Книга: Цена жизни - смерть
Назад: 44
Дальше: Эпилог

45

От Промыслова Турецкий поехал в прокуратуру, нужно было доложиться, а то Нинка как насядет с расспросами, до утра не вырвешься. По дороге он абсолютно протрезвел и испытывал ноющее желание продолжить банкет.
Латунную табличку на двери его кабинета кто-то завесил бумажкой с дырой посредине. При ближайшем рассмотрении стало понятно, кто именно этот кто-то. На бумажке рукой Славки было выведено «русский» и «герой», что вместе с просвечивающей в дыру фамилией составляло словосочетание: «русский турецкий герой».

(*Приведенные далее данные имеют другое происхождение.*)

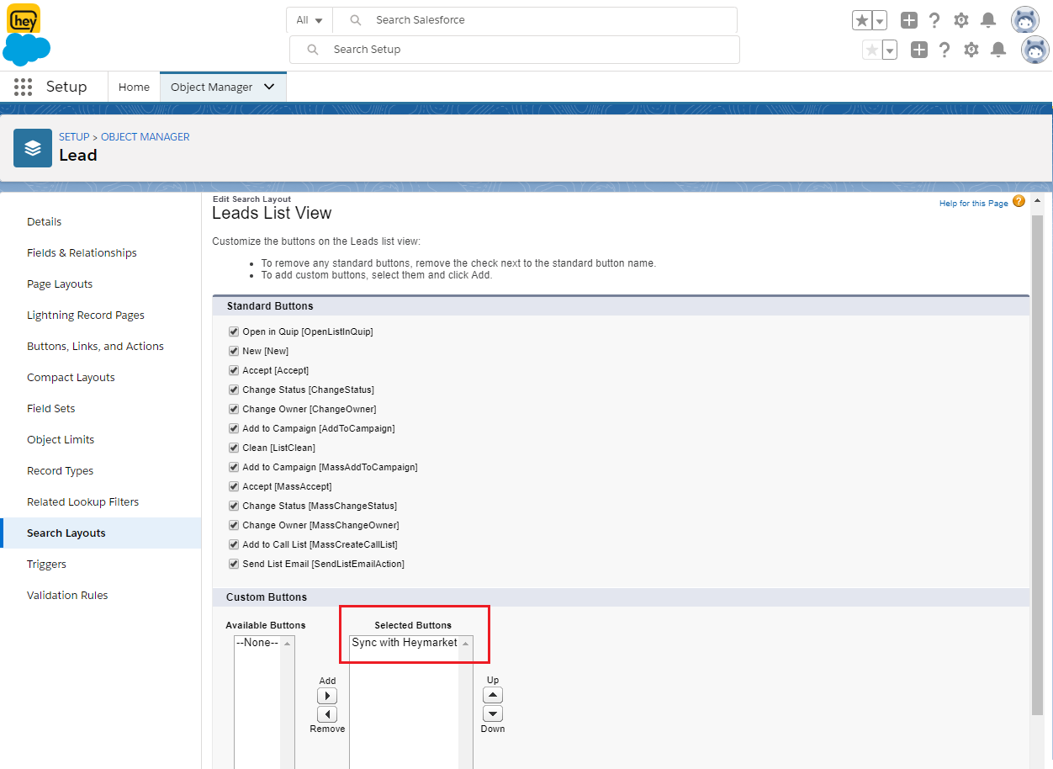Open help using the question mark icon

click(x=934, y=19)
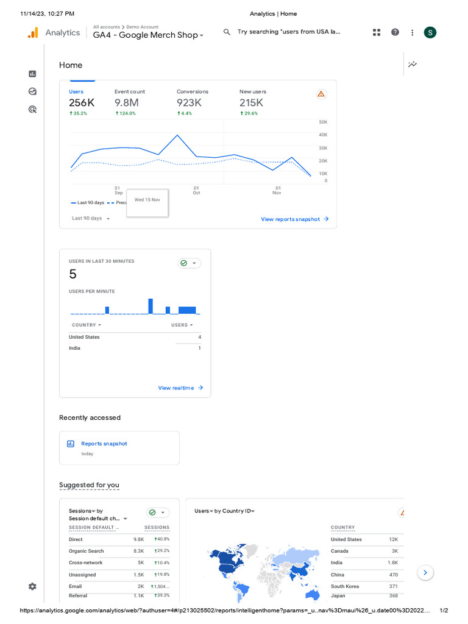This screenshot has width=468, height=624.
Task: Click next arrow on suggested cards carousel
Action: 427,572
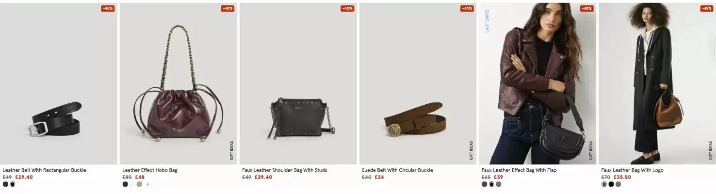This screenshot has height=194, width=716.
Task: Select black swatch for Leather Belt With Rectangular Buckle
Action: tap(13, 184)
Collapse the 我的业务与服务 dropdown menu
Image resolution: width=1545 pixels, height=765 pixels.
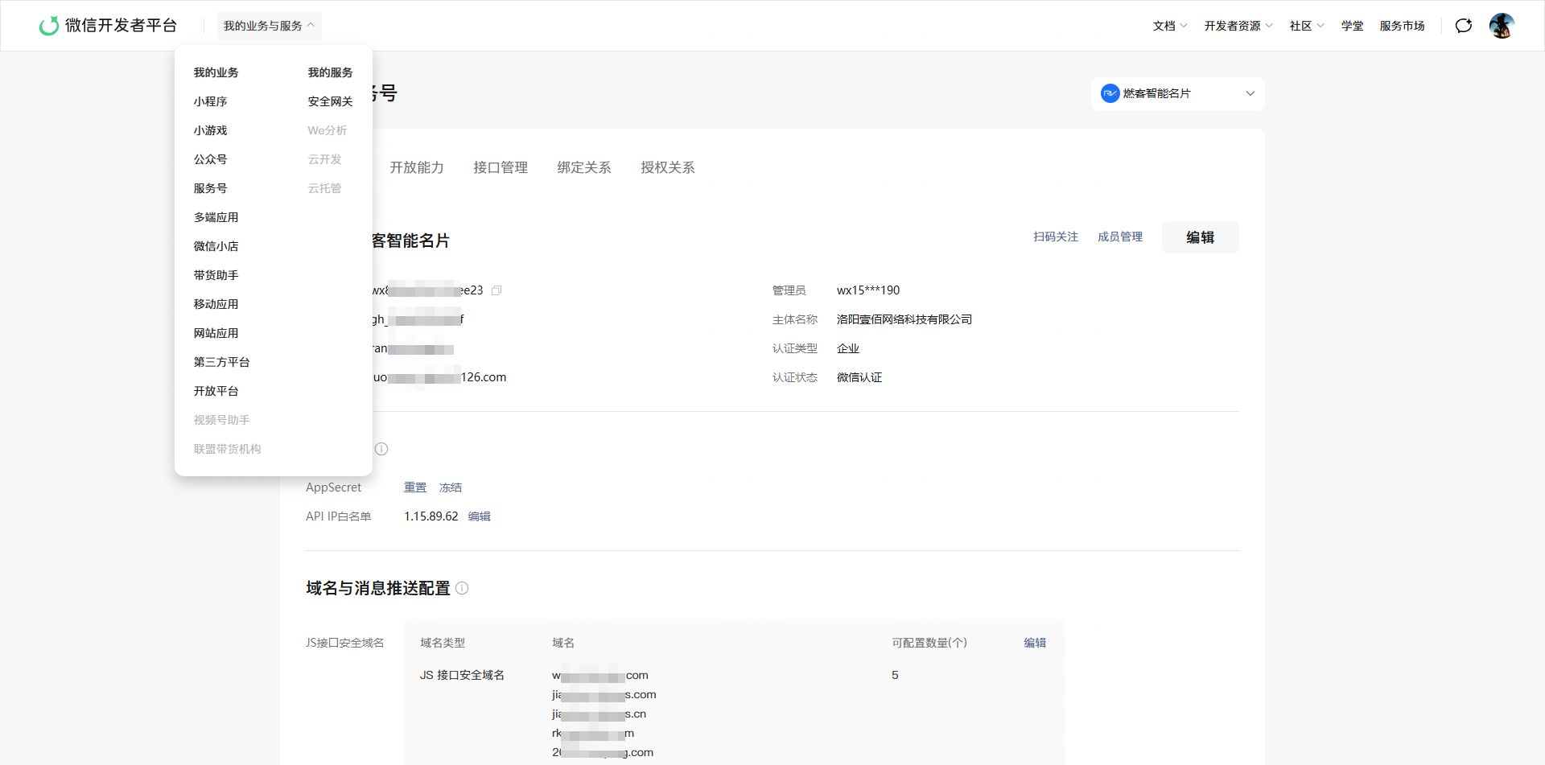pyautogui.click(x=269, y=26)
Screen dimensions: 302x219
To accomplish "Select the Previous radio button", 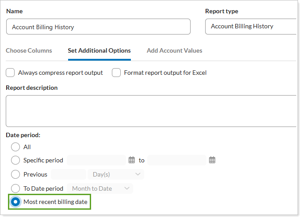I will (15, 174).
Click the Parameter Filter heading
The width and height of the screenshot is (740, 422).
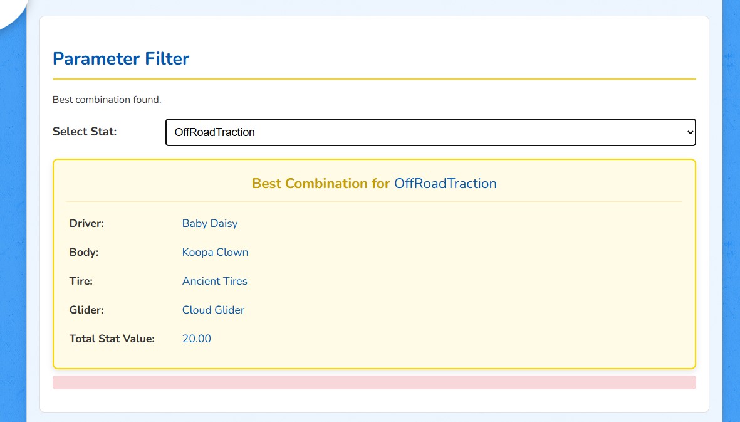121,59
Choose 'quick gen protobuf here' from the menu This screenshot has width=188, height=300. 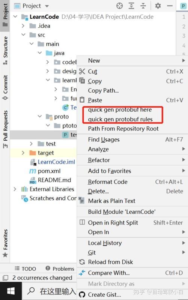pyautogui.click(x=120, y=110)
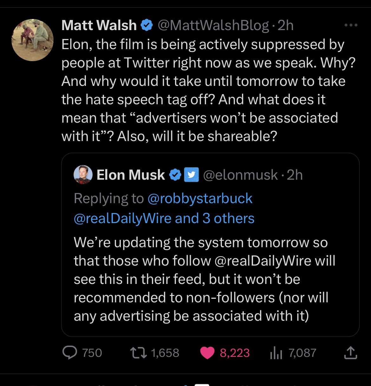
Task: Click the 1,658 retweets count
Action: [165, 353]
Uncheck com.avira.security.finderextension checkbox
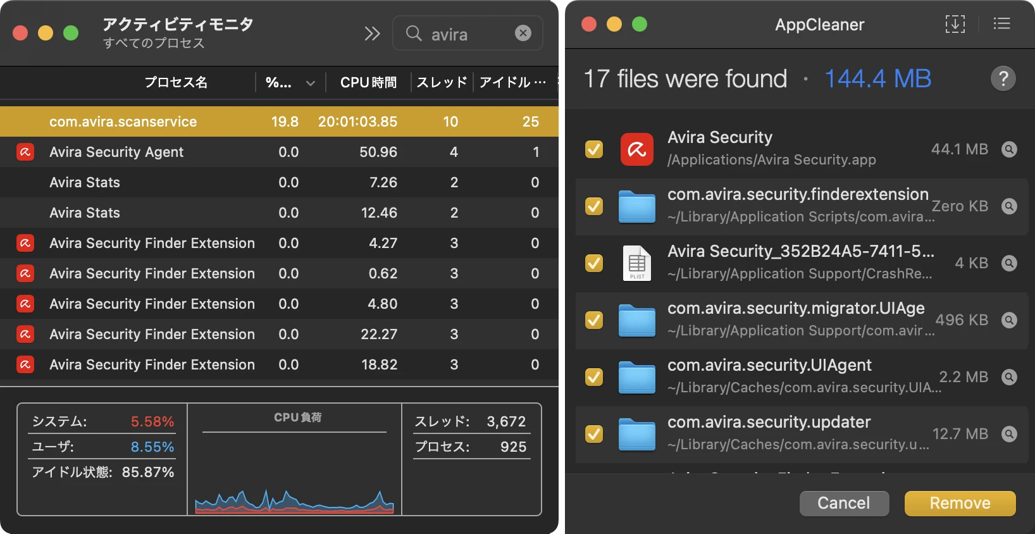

Обиделись, значит, сообразил Турецкий и пошел к Косте объясняться. А Меркулов с Грязновым (обиженные) сидели себе под кондиционером и дули коньяк.
– Ты только посмотри на него! – возмущенно воскликнул Меркулов, тыча пальцем в облупившийся нос Турецкого. – А я-то думал, пойду к генеральному, костьми лягу, а отпуск для «русского героя» выбью...
– Правильно, фиг ему отпуск! Три дня в Италии эквивалентны месяцу в Сочи, – поддержал Грязнов и, шумно потянув носом, возмутился: – Он еще и коньяк жрал, сепаратно. Без нас. Стоило опоздать на пять минут, а синьор Турецкий уже отчалили с вице-премьером. Не стыдно?!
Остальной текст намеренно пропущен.